Democratic Gov. Jerry Brown has signed a bill into law that bans the use of the so-called "gay panic" or "trans panic" defense.
In the 1998 murder of Matthew Shepard, attorneys for the killers tried to invoke the "gay panic" defense. The Wyoming judge rightly did not allow it. But just a few years earlier, in a highly-publicized case, attorneys for Jonathan Schmitz used the "gay panic" defense after he murdered his friend Scott Amedure during "The Jenny Jones Show."
"Such defenses have been used before, sometimes successfully," Salon notes. "In the murder of gay high school student Lawrence King, defendant Brandon McInerny — who was found guilty of shooting his classmate in the back of the head twice. But he wasn’t found guilty of murder — just of voluntary manslaughter."
This week, Governor Jerry Brown signed into law legislation outlawing the defense so ugly it has no right being used. Now, no one will be able to claim that a person's sexual orientation, perceived or otherwise, or gender expression can be used as a defense in their murder or manslaughter.
AB-2501, the first of its kind in the nation, bans the use of what is commonly referred to as the "gay panic," or "trans panic" defense.
In August, the bill passed the Senate 25-9, and the Assembly 58-15. No Democrat voted against it, yet a total of 24 lawmakers in the California Senate and Assembly saw fit to say "gay panic" and "trans panic" are acceptable defenses in murder or manslaughter cases.
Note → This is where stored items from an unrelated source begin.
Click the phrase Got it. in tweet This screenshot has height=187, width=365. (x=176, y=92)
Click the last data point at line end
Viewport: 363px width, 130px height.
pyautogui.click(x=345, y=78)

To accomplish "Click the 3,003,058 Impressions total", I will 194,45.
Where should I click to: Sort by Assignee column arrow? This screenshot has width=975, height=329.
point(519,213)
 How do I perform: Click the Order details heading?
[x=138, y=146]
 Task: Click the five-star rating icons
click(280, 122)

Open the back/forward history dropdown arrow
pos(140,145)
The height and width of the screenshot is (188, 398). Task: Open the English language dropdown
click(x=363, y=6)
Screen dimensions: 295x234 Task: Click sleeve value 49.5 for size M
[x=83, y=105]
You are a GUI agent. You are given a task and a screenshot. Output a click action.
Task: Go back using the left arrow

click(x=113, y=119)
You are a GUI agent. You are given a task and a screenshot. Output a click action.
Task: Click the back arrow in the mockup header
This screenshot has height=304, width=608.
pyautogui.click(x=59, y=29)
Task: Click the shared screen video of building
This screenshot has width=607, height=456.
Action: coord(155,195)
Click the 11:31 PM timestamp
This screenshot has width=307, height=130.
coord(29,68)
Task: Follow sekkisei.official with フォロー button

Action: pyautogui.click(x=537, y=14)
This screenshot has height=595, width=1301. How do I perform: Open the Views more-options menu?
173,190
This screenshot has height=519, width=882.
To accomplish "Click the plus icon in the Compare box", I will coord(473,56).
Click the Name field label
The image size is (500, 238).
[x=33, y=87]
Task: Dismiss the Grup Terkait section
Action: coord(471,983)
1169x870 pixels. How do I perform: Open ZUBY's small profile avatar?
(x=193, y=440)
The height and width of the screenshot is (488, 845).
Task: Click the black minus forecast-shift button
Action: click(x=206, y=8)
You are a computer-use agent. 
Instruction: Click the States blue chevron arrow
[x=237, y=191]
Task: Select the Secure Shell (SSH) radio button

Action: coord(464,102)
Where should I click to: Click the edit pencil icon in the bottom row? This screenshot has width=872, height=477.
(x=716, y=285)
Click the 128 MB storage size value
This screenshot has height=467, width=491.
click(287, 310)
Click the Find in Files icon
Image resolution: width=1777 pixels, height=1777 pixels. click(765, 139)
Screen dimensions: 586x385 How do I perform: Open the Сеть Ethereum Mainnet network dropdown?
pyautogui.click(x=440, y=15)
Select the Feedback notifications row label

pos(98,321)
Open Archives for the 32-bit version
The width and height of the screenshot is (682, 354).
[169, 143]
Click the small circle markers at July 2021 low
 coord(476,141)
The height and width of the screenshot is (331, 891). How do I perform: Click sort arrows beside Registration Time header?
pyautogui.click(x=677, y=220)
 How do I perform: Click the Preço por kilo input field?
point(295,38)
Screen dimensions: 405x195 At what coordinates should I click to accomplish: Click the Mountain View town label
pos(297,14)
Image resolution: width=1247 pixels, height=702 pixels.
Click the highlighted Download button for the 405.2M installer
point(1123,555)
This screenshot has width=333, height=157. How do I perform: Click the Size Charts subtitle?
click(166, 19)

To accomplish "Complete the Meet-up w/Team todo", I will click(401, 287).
"Now they will face the full charges for their crime, just as if they had killed a heterosexual person," Jim Reeves at the Visalia Times-Delta reports. "No more 'momentary insanity' claims because someone of the same gender (or transgender) made a pass (or you thought they made a pass) at you."
The bill in part reads:
This bill would state that for purposes of determining sudden quarrel or heat of passion, the provocation was not objectively reasonable if it resulted from the discovery of, knowledge about, or potential disclosure of the victim’s actual or perceived gender, gender identity, gender expression, or sexual orientation, including under circumstances in which the victim made an unwanted nonforcible romantic or sexual advance towards the defendant, or if the defendant and victim dated or had a romantic or sexual relationship. By changing the definition of a crime, the bill would impose a state-mandated local program.